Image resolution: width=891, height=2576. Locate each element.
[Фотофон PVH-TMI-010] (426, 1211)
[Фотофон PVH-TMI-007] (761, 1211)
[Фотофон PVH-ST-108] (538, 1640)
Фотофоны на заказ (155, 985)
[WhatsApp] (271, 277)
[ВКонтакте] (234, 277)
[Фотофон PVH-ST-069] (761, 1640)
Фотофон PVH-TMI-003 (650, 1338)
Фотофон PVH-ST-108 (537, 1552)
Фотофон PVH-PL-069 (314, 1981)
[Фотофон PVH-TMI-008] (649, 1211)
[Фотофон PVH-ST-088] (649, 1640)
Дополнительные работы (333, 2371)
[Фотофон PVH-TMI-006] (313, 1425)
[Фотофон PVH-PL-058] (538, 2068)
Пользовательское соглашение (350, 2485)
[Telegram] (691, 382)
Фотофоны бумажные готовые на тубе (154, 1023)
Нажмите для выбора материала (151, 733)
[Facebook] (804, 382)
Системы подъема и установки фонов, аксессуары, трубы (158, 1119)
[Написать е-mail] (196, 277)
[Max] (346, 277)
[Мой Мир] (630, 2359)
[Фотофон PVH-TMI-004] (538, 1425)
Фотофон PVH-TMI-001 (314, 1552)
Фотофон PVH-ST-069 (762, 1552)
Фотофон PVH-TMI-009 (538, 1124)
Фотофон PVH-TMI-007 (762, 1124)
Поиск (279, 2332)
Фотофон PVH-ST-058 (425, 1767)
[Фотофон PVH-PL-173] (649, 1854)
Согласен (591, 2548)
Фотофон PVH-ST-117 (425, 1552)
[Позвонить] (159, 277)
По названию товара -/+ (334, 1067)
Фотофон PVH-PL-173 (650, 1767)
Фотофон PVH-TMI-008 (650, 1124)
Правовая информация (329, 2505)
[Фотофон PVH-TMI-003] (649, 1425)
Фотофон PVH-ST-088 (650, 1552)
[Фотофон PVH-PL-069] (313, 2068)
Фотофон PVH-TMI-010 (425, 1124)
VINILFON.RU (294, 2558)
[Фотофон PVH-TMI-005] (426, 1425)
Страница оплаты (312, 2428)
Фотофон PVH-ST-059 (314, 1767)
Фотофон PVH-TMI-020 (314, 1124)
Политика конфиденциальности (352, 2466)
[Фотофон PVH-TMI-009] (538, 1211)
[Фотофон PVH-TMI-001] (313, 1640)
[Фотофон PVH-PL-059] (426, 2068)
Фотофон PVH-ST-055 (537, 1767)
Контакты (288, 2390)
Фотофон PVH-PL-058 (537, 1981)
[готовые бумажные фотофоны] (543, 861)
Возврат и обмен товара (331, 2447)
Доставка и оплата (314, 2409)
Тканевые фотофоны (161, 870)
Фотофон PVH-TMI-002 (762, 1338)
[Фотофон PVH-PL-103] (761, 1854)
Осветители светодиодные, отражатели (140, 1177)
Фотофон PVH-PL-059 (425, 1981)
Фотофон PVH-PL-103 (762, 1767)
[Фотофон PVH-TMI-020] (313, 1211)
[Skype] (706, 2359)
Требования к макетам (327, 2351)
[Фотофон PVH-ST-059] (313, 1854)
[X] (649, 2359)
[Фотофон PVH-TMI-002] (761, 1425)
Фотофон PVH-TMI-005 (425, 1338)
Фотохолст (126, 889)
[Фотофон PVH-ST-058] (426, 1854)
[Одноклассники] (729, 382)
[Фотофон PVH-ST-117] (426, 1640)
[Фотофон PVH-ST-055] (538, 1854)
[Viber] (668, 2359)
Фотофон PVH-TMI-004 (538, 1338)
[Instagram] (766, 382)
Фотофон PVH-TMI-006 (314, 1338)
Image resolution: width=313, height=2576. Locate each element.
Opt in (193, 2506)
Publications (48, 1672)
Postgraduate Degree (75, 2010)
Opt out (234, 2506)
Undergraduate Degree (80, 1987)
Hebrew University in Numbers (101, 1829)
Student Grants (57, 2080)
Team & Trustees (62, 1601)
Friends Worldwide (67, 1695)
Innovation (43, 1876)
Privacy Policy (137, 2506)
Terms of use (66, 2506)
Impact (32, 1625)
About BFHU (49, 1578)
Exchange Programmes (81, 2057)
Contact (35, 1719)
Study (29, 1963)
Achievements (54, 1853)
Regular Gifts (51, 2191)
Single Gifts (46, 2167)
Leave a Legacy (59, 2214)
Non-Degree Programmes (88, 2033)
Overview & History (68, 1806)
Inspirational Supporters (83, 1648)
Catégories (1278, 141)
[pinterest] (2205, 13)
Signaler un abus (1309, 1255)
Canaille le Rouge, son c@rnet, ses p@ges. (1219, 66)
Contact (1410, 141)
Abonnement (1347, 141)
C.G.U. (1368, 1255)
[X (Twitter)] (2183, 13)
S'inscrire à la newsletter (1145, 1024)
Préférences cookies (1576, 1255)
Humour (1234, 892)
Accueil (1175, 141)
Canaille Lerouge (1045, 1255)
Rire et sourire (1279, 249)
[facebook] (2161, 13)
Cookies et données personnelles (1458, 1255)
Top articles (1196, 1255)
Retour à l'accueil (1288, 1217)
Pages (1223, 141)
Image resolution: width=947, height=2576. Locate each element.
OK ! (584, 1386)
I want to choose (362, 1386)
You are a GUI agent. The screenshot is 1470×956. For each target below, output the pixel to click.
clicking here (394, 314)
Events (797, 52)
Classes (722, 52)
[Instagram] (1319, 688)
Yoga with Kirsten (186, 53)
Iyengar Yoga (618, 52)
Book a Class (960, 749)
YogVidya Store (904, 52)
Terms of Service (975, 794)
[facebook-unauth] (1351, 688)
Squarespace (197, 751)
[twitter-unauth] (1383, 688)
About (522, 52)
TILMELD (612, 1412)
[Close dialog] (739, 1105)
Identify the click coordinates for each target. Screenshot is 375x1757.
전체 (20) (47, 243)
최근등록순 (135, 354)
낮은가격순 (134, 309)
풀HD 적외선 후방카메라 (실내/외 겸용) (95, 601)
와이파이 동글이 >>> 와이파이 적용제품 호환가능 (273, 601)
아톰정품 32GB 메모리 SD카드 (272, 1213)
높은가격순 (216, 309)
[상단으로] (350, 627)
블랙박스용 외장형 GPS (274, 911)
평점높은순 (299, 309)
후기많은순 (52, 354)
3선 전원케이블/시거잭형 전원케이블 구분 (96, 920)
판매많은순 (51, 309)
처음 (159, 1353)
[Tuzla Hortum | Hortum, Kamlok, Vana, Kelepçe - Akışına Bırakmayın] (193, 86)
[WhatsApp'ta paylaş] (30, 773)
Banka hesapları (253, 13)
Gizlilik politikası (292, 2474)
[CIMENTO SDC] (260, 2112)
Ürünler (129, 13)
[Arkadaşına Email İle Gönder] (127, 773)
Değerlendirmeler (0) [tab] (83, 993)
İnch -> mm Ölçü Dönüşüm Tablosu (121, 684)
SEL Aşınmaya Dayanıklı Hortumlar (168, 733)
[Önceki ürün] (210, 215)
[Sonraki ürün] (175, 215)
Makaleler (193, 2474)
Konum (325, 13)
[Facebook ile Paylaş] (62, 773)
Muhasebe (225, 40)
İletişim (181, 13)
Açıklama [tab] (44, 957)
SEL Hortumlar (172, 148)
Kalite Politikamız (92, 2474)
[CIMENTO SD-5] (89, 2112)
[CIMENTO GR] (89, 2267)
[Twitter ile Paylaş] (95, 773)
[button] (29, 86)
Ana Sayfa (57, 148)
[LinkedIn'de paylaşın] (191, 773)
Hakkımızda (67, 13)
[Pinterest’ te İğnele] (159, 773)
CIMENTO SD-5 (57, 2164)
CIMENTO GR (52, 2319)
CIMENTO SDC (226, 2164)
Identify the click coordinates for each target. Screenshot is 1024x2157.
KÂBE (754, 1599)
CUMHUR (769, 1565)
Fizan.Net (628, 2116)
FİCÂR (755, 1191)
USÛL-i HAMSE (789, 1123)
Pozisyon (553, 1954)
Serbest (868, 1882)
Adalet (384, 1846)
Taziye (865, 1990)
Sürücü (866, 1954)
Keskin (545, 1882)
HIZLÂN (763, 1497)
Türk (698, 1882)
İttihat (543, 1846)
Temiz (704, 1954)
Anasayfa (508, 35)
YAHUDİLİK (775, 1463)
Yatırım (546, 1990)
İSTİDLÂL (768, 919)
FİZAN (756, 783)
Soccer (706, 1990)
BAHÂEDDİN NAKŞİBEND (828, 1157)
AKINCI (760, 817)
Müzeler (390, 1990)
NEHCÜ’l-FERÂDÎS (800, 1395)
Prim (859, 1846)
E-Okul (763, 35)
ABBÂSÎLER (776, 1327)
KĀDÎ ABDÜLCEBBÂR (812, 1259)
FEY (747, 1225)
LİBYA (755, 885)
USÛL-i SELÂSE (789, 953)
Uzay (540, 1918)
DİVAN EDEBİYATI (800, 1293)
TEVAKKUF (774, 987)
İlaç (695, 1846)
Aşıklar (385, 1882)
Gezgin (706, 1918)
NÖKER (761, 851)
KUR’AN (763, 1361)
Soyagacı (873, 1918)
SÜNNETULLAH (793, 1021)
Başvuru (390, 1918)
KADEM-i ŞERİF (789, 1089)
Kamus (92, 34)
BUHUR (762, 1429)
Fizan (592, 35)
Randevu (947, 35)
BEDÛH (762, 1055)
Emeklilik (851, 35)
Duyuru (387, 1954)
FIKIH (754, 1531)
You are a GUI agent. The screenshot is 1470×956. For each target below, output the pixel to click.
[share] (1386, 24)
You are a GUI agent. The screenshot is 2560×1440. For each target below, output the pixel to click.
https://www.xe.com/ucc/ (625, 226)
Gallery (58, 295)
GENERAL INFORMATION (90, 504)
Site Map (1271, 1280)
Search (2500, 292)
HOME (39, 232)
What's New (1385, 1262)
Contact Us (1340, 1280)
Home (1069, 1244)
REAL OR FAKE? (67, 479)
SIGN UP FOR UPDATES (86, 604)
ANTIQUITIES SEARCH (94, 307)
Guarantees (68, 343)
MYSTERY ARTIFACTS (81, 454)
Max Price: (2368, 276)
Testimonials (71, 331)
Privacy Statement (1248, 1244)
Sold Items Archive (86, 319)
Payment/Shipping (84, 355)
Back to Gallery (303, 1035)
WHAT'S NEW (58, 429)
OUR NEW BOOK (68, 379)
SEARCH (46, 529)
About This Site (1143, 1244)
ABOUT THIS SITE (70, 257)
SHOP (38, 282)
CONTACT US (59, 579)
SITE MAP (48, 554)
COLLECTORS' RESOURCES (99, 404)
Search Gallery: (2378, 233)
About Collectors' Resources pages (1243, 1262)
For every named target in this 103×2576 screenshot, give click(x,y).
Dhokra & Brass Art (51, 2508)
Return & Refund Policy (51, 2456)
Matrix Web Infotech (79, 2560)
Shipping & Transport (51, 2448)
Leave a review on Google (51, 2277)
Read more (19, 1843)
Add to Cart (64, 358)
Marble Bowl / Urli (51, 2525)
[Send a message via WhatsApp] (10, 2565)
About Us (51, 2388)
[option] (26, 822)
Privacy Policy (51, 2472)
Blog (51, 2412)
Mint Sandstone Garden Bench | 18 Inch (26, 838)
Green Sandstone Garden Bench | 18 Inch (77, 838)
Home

ABOUT THIS TASK: Every line of the listing that includes the word "width" forms the answer.

ANSWER TO THE PROBLEM:
Image resolution: width=891, height=2576. Locate each element.
Image resolution: width=313, height=2576. Locate each element.
Image resolution: width=947, height=2576. Locate each element.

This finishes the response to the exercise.